■ **TO-DO LIST**:
**a.** Decide whether each statement agrees with the condensed milk cookie recipe below, answering yes or no and quoting the recipe's deciding words exactly. (i) After the compote comes to a boil, it cooks for 5 more minutes. (ii) The recipe makes 20 cookies. (iii) The lemon juice goes into the cornstarch mixture at the start only when frozen cherries are used.
**b.** Pick up the condensed milk cookie recipe below after its last sentence and write the steps that come next.

■ **SOURCE TEXT**:
□ □ □ □ □ □ □
Condensed Milk Cookies



Ingredients

Cherry Compote:

◯ Cold water - ¼ cup, 62g
◯ Cornstarch - 1 TBSP, 10g
◯ Lemon juice - 2 TBSP/28g
◯ Cherries, whole and pitted - 2 cup, 400g
◯ Natural granulated sugar (cane sugar) - 4 TBSP, 56g

Condensed Milk Cookies:

◯ Natural granulated sugar - ¼ cup
◯ Lemon zest (optional) - about 1 TBSP, the zest of 1 large lemon, divided
◯ Butter, softened - 13 TBSP, 180g
◯ Sweetened condensed milk - ½ cup, 154g
◯ Vanilla extract (optional) - ½ Tsp
◯ All-purpose flour (preferably unbleached) - 2 cups, 270g
◯ Pinch of salt
◯ Confectioner’s sugar to dust after baked - about ¼ cup/28g

 

Details

Yield:
14 to 16 cookies

Total time:
30 minutes

Active time:
10 minutes to make the cherry compote, 5 minutes to make the cookie dough.

Baking time:
10 minutes

Equipment:
Large mixing bowl, baking tray, parchment paper, cookie scooper

 

Steps:

Cherry Compote:

Mix the ¼ cup/62g of cold water and the 1 tablespoon/10g of cornstarch until dissolved. If using frozen cherries, combine the 2 tablespoon/28g of lemon juice with these.

Add the previous mixture to a small pot. Place in the 2 cup/400g of cherries, the lemon juice (if you haven't added in the step before) and the 4 tablespoons/56g of sugar. Gently mix and let it boil, then cook for 5 extra minutes, until you see the fruit is breaking and the liquid is thickening. Retire from heat and let it cool.

After cooled down, use an immersion blender to break down the fruit until smooth. Very small pieces of fruit is ok.

Condensed milk cookies:

Preheat oven to 350°. Line with parchment paper or a silicon mat a baking sheet.
□ □ □ □ □ □ □
■ **SOURCE EXCERPT**:

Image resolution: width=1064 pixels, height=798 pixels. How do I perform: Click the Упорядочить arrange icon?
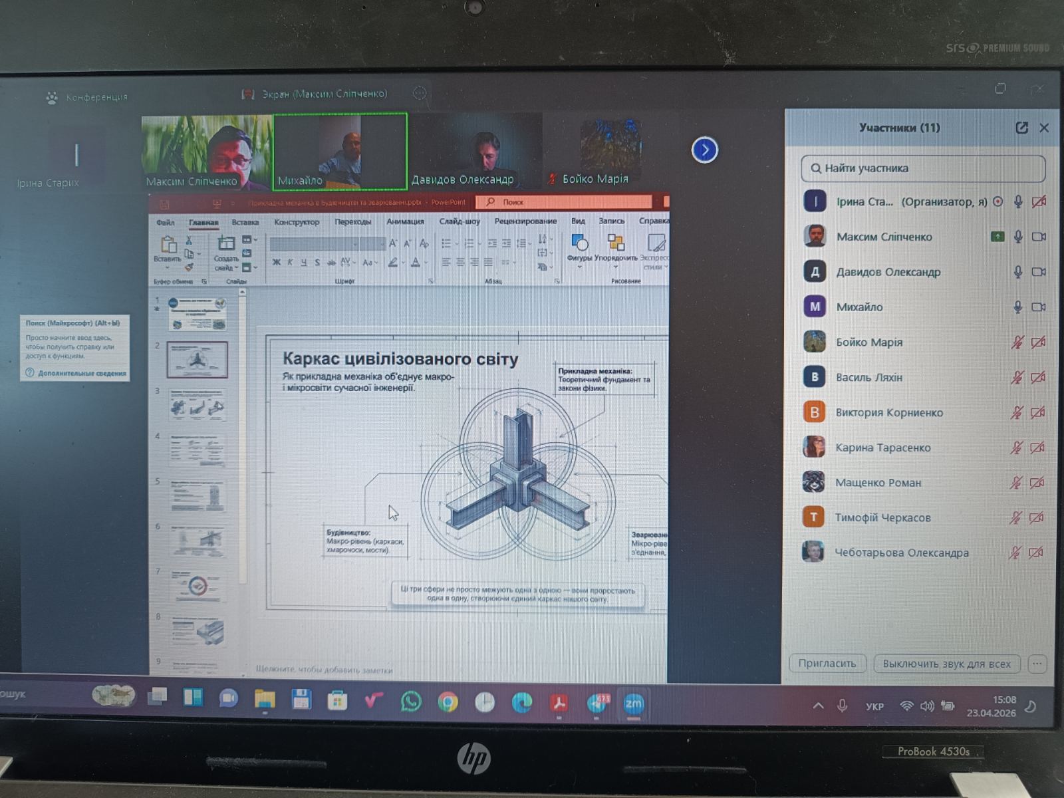click(x=615, y=245)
□ □ □ □ □ □ □
■ **RESULTS OF THE EXERCISE**:
**a.**
(i) Yes: "then cook for 5 extra minutes"
(ii) No: "14 to 16 cookies"
(iii) Yes: "If using frozen cherries, combine the 2 tablespoon/28g of lemon juice with these."

**b.**
Rub the ¼ cup with half of the lemon zest for about a minute and set aside. If not using lemon zest, just leave the sugar in a small bowl or plate to roll the cookies dough later.

With a silicon spatula, mash the 13 tablespoons/180g of butter just to make it smooth. Pour the ½ cup/154g of sweetened condensed milk, the ½ teaspoon of vanilla and the remaining lemon zest (if using) and mash everything up and then mix until small lumps of butter. Add the 2 cups/270g of flour and the pinch of salt and stir to combine. When everything is well incorporated start pressing the dough to make it loosely compact.

Take about 1 tablespoon of the dough and roll it to make a ball. Roll that dough ball through the lemon zest sugar. Place ball in the baking sheet and press it down using a flat-bottom utensil until it’s about ¼” thick. With your fingers perfect the rounded shape. Using your thumb press the cookie in the center diagonally to make half of the heart, then repeat with your other thumb to press the other side. Use your index fingers to refine the heart shape.

Bake for 9 to 10 minutes, until deep golden yellow in color. Edges can be a bit darker. Let them cool down completely in the baking sheet.

Dust confectioner’s sugar on top of the cookies.

Transfer blended cherry compote to a pastry bag or large Ziplock bag and cut the tip. Fill the heart shaped hollow. Use a chopstick or toothpick to bring compote to the edges and refine the shape.

Cookies are ready to eat!!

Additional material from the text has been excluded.